In the graph, the duobinary code is drawn in blue. Furthermore, ${\it \Phi}_{a}(f) = \cos^2(\pi fT)$.

(3)  The second order bipolar code differs from the AMI code only by the factor $2$ in the argument of the $\sin^{2}$ function:

$${\it \Phi}_s(f) = {s_0^2 \cdot T} \cdot \sin^2 (2\pi f T) \cdot {\rm si}^2 (\pi f T) \hspace{0.05cm}.$$

The green curve represents this function progression. Compared to AMI code, ${\it \Phi}_{a}(f)$ is exactly half as wide.

(4)  The transmit power $P_{\rm S}$ is equal to the integral over the power-spectral density ${\it \Phi}_{s}(f)$ and is the same for all codes considered here   ⇒   solution 4.
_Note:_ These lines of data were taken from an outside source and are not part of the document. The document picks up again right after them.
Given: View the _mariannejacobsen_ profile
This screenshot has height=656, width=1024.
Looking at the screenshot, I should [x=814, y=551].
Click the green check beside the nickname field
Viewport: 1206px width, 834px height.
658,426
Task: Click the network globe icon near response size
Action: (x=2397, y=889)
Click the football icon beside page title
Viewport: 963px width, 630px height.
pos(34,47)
• This also follows from the power calculation by coulter averaging:

$$P_{\rm S} = \ {\rm Pr}[s(t) = +s_0] \cdot (+s_0)^2 + {\rm Pr}[s(t) = -s_0] \cdot (-s_0)^2= {1}/{4}\cdot s_0^2 + {1}/{4}\cdot s_0^2 = {1}/{2}\cdot s_0^2\hspace{0.05cm}.$$

(5)  Solutions 1 and 3 are correct:

• Equal signal freedom exists if the power-spectral density has no component at frequency $f = 0$.
• This is true for the AMI code and the second order bipolar code.
• This statement does not only mean that $s(t)$ has no DC component, i.e. that ${\it \Phi}_{s}(f)$ has no Dirac delta function at $f = 0$.
• Moreover, it also means that the continuous PSD component vanishes at $f = 0$.
• This is achieved exactly when both the long "$+1$" and the long "$–1$" sequences are excluded by the coding rule.

(6)  Both solutions apply in practice.